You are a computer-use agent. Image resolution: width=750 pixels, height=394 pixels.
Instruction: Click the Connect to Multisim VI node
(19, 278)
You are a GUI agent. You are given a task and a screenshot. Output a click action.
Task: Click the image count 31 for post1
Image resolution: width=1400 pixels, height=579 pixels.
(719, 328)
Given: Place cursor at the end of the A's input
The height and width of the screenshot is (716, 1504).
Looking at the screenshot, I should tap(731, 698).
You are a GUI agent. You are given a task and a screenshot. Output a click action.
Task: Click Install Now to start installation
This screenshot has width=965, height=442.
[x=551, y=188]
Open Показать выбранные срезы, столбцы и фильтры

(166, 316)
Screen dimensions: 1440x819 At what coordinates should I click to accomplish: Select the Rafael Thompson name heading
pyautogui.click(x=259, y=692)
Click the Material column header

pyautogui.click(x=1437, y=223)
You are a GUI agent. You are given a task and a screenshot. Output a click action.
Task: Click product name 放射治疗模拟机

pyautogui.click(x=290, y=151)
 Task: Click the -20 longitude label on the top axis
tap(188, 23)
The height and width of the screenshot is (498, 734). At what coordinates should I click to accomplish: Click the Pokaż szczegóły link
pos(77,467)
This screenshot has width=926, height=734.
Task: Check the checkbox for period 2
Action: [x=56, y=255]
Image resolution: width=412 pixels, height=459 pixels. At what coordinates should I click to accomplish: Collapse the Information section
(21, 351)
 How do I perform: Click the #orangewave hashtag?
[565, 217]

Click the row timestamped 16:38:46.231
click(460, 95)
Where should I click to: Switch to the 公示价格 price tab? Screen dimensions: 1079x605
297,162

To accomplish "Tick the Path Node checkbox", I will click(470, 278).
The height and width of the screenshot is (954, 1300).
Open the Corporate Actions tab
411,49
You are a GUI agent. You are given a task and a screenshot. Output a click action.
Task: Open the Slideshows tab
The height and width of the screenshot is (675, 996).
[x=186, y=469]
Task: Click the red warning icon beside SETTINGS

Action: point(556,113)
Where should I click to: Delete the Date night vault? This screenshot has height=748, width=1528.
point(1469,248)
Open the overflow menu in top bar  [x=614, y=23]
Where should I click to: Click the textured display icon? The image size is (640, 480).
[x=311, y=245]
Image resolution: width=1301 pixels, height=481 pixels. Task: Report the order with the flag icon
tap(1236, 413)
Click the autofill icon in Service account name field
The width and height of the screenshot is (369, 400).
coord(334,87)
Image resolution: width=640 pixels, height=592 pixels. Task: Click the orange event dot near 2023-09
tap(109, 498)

→ **Task instructions**: Retype exactly, and only, the lines that run from the one with "Where should I click to: Delete" through the final line of the entries.

→ **Task solution**:
Where should I click to: Delete the Date night vault? This screenshot has height=748, width=1528.
point(1469,248)
Open the overflow menu in top bar  [x=614, y=23]
Where should I click to: Click the textured display icon? The image size is (640, 480).
[x=311, y=245]
Image resolution: width=1301 pixels, height=481 pixels. Task: Report the order with the flag icon
tap(1236, 413)
Click the autofill icon in Service account name field
The width and height of the screenshot is (369, 400).
coord(334,87)
Image resolution: width=640 pixels, height=592 pixels. Task: Click the orange event dot near 2023-09
tap(109, 498)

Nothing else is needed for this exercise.